The gradual demise of basketball in South Africa, especially at development level, is a cause for concern.
It comes against the background of recent disturbing news about the developments at Basketball South Africa (BSA), which cannot go unchallenged anymore.
The problems at the beleaguered BSA worsened when the senior national team failed to qualify for the 2008 Beijing Olympics in Angola last month.
Coach Flosh Ngwenya attributed their poor display to lack of support from the federation, and also accused them of failing to pay his salary on time.
It is mind-boggling that BSA still owed Ngwenya as of yesterday, despite having received just over R500000 from the National Lotteries Board for his salary.
Some of the repeated widely publicised allegations, including mismanagement of funds, have been strongly denied by BSA president Vusi Mghobhozi.

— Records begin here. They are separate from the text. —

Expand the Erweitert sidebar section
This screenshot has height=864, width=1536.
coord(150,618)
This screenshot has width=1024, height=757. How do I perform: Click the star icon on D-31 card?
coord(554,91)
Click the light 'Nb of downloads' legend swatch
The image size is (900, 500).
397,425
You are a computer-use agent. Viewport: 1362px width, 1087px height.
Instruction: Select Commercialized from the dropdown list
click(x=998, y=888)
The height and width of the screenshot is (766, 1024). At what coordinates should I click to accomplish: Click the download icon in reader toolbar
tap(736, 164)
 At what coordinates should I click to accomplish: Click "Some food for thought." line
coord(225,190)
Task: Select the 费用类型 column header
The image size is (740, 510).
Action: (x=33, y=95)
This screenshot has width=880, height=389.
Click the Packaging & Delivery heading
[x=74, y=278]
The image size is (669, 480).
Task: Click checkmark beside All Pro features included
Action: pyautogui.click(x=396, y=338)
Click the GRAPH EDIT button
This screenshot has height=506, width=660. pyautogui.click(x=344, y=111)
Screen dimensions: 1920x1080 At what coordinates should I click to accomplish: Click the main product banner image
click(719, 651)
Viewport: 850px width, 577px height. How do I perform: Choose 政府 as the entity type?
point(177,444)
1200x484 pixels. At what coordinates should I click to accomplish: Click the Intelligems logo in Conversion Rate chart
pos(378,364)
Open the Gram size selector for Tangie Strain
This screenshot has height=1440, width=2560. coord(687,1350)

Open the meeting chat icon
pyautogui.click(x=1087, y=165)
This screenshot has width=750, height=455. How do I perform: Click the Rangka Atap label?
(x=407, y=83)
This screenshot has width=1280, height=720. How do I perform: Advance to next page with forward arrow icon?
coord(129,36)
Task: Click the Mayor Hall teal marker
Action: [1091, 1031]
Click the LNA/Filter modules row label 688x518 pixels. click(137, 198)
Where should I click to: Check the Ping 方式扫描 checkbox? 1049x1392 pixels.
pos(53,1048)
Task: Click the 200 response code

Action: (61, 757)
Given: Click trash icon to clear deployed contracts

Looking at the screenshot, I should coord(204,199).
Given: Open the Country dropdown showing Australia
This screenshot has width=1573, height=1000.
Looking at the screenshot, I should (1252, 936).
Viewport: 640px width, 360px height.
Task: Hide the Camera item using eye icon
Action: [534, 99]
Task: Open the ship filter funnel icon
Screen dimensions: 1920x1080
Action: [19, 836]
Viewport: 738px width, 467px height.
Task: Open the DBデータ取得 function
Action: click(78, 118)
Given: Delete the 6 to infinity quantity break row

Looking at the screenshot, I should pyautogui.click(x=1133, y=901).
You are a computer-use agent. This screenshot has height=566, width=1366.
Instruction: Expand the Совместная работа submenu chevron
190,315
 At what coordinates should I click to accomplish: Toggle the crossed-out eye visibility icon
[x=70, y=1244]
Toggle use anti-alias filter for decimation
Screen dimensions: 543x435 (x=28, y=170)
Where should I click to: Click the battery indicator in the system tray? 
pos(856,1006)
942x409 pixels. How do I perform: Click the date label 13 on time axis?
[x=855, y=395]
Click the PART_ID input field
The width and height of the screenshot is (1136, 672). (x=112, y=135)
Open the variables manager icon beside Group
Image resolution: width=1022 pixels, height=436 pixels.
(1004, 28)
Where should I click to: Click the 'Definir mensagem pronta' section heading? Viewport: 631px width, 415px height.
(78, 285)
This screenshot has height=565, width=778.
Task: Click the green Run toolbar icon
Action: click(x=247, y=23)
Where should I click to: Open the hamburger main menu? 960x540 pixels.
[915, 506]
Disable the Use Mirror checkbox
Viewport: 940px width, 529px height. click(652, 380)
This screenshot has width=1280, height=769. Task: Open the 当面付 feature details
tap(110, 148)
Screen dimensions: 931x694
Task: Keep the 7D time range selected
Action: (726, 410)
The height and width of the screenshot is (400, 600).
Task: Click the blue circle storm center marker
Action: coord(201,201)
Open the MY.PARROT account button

I am also concerned about the deafening silence from the portfolio committee on Sport and Recreation on this matter.
It is also surprising that the South African Sports Confederation and Olympic Committee (Sascoc) are also keeping mum.
What makes it even more disturbing is the fact that Mghobhozi is apparently a highly influential board member of Sascoc.
This comes at a time when many sports administrators have started campaigning ahead of the Sascoc board elections next year.
Basketball was one of the fastest growing sporting codes about 10 years ago, but it has been turned into a laughing stock.
It is also worrying that there are no more development activities in this sport.
At tertiary level, there used to be the Campus Basketball League where the likes of Ngwenya, Nakedi Maputla, Lydia Monyepao and Emmarentia Ledwaba excelled as players.
Following the demise of the United Schools Sports Association of South Africa, the only development tournament now is the Engen Under-18 Cup, played over one week.
Furthermore, there are no leagues run by BSA, which must surely be a perfect entry point for the Department of Sports and Recreation to deal with BSA problems.
My submission to the government and Sascoc is to treat all codes equally, hence my call to Minister Makhenkesi Stofile and Sascoc president Moss Mashishi to act now.